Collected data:

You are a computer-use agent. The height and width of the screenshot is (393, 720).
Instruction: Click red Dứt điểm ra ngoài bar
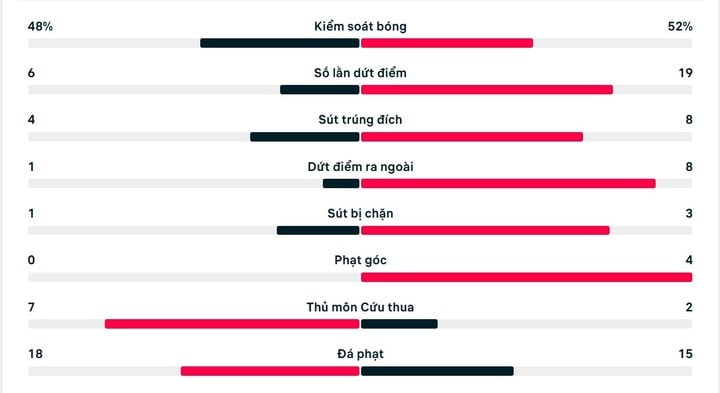pyautogui.click(x=508, y=184)
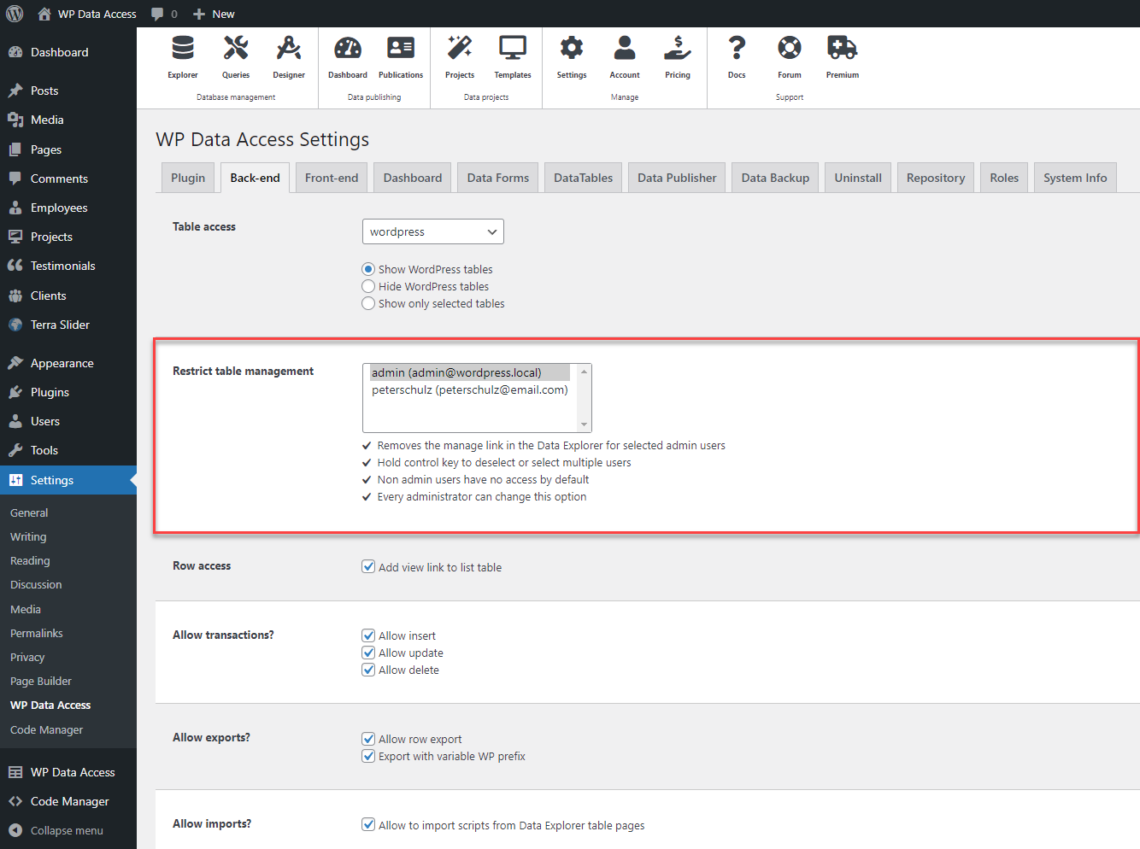Screen dimensions: 1140x849
Task: Open the Templates data projects icon
Action: (x=512, y=57)
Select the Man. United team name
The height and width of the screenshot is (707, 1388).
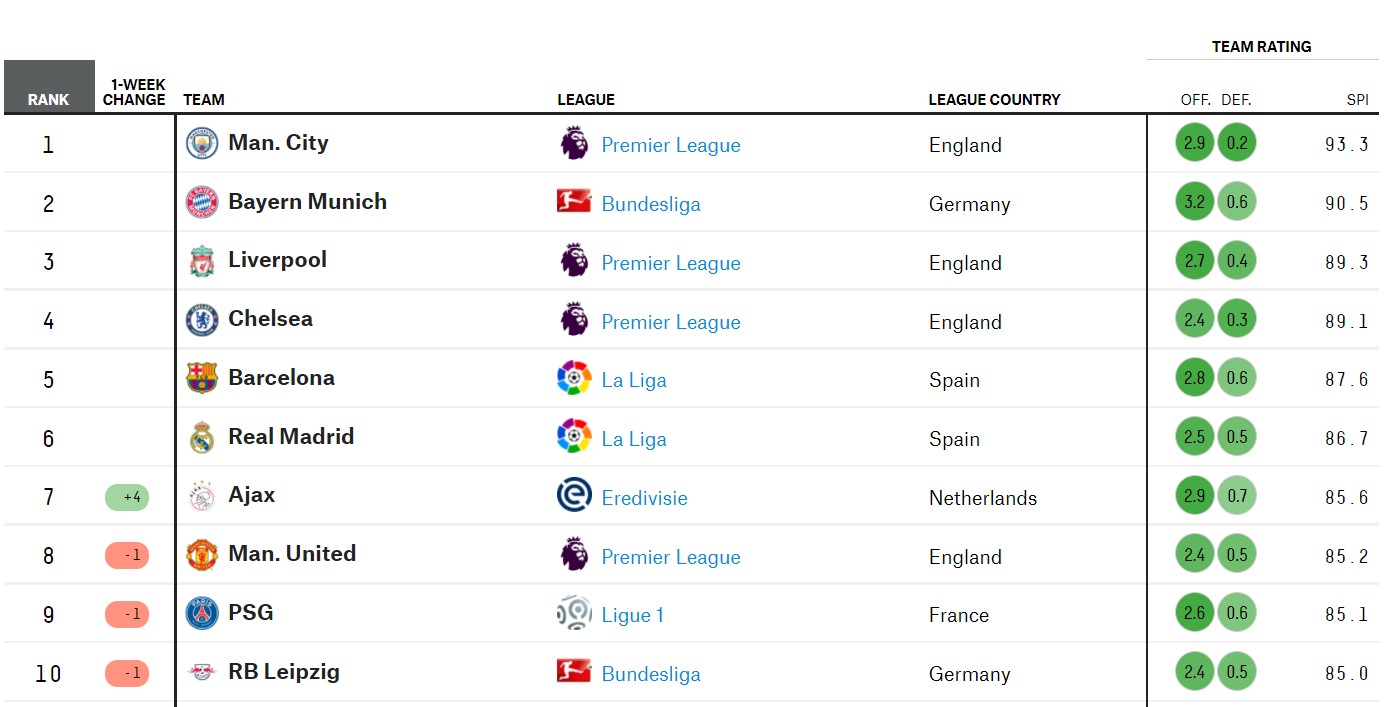pos(292,554)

EXERCISE REQUIREMENTS:
The reply should contain all of the data above, word for word, with no pictures.

FINAL ANSWER:
You are a computer-use agent. The height and width of the screenshot is (393, 720).
Instruction: Click red Dứt điểm ra ngoài bar
pyautogui.click(x=508, y=184)
Screen dimensions: 1140x849
Task: Open the Templates data projects icon
Action: (x=512, y=57)
Select the Man. United team name
The height and width of the screenshot is (707, 1388).
pos(292,554)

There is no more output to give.